Status: in-progress, not converged. Training ran epoch 22→44 over ~12 hours on 2026-06-01, then stopped — no SLURM job is currently running, and MACE never produced a final SWA-averaged/compiled model (the marker it writes on completion). The two checkpoints here are real, genuine mid-training snapshots, not a finished release.

Training run

  • Base checkpoint: mace medium (MACE-MP / Materials Project foundation model, 20231203mace128L1_epoch199model) — this is a fine-tune, not trained from scratch.
  • MACE version: 0.3.15
  • Elements: Li, F, Cu, Sr, Sn (atomic numbers 3, 9, 29, 38, 50)
  • Training set: 87,053 configurations (energy + forces)
  • Validation set: 9,672 configurations

Files & Validation

File Epoch RMSE energy (meV/atom) RMSE force (meV/Å)
model/mace_Cu_Sn_SrF2_Li_epoch44.pt 44 88.98 81.83
model/mace_Cu_Sn_SrF2_Li_epoch6.pt 6 89.09 89.43

RMSE values read directly from the run's own training log (logs/mace_Cu_Sn_SrF2_Li_run-42.log) at each checkpoint's epoch — not re-derived. Loss improved only modestly from epoch 22 (RMSE_F 84.30 meV/Å) to epoch 44 (81.83 meV/Å) over ~12 hours — worth resuming and pushing further before treating this as final, not concluding it's converged.

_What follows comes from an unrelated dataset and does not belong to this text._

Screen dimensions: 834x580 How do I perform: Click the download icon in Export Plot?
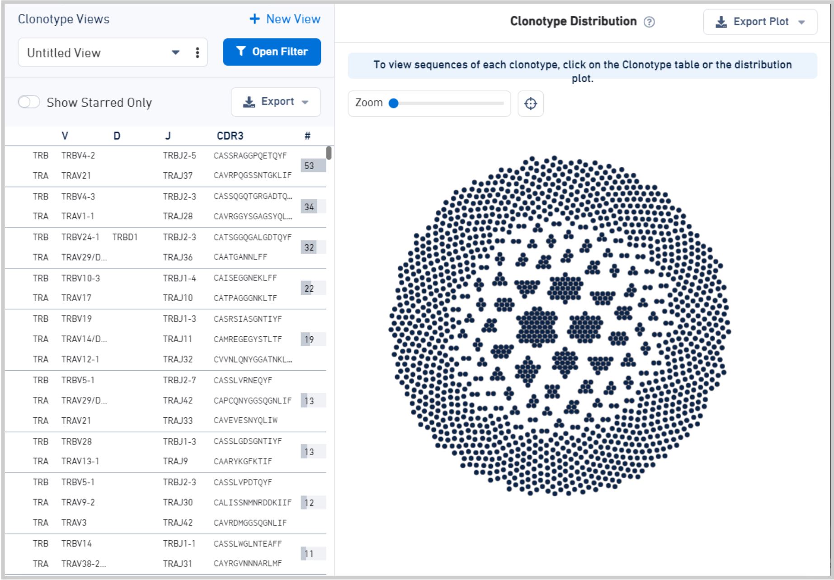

Related artifacts (not included here)

mace_small_lammps.pt / mace_small_mliap_nocueq.pt also exist in this project's lammps_models/ directory — these are LAMMPS/MLIAP-deployment exports of a generic "mace_small" model used as a baseline for the speed-benchmarking work, not this Cu/Sn/SrF₂/Li fine-tune. Kept separate here to avoid conflating a benchmarking baseline with an actual fine-tuned result.

Training pipeline

MACE finetune mode against the MACE-MP medium foundation checkpoint, GPU-trained (CUDA 12.1). Produced as part of the ALCHEMI/LAMMPS benchmarking effort (github.com/selvachandrasekaranselvaraj/alchemi-deepmd).

Citation

Selva Chandrasekaran Selvaraj, University of Illinois Chicago.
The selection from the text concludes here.